Although it is summertime and the heat has been as thick and the air is as humid as a wet blanket; I bundle up in cold weather clothes. The weather is muggy and warm but there is a purpose for my heavy clothing.

After an early rise, I put on a t-shirt, a thermal shirt beneath a hooded sweatshirt with another hooded sweatshirt above it. I put on a pair of sweatpants; put socks on my feet, and then I put on my sneakers and lice them tightly.
Before stepping outside, I let out a forceful exhale to act like a switch to enact the ready system in my body. This small physical display acts like the sound of a charge and commands my body to go.

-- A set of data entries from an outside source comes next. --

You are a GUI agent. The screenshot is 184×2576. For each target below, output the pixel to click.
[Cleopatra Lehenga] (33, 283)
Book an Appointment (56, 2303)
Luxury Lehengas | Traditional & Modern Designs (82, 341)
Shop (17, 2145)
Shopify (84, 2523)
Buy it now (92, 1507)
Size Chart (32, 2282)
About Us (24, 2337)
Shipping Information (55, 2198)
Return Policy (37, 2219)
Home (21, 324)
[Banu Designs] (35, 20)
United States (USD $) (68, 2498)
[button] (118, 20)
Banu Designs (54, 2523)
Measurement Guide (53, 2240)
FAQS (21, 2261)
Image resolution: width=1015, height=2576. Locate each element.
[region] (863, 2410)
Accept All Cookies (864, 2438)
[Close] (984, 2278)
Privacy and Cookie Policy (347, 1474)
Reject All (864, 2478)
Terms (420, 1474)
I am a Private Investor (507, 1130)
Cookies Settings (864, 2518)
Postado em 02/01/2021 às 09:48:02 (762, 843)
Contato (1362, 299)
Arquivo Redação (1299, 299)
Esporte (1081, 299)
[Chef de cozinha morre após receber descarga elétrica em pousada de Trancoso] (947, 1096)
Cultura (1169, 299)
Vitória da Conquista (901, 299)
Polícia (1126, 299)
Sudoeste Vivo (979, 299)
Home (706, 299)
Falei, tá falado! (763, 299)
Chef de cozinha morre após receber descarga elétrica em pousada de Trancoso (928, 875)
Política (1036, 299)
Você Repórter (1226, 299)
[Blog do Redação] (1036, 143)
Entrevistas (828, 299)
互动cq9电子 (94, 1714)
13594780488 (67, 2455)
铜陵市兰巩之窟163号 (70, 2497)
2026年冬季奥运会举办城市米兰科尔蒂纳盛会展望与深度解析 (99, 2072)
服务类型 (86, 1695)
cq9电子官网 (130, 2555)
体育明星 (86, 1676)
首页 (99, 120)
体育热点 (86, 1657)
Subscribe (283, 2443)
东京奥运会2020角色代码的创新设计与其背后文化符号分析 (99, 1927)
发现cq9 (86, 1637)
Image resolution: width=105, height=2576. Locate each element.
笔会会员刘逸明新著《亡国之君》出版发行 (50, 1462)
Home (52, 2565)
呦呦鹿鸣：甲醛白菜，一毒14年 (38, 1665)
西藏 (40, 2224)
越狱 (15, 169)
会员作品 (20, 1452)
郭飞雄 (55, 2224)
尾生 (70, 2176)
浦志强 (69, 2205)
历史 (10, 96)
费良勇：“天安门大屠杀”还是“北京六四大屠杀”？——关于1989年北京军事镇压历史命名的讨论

Opening the front door gives way to the outside scene. Once again, this here is my place I call Spook Rock. I have worked hard to get where I am. I paid my fair share to find myself where I am today. I’ve bled for this place. I’ve bled plenty, in fact.

With my back to my home and the mountains behind it, and with my face to the wind, I inhale all that I can take. Around me, tall trees, green grass, and the smell of mountains during a rainfall blend together as a background for a small team of red-breasted robins. I watch as they hop across the wet grass, happily poking their black beaks into the earth to search morning worms.

I exhale to let go. I breathe out heavy; pushing my breath to the sound of a loud shushing noise. This is me preparing for my walk. Again, I inhale only to force another exhale of a heavy breath. I do this with purpose because my walk has purpose. This is my time now. There is no one else around. There are no outside opinions to confuse me. There is no one around to impress or influence me in any way possible. There is no one else—there is only me, myself, and the open road.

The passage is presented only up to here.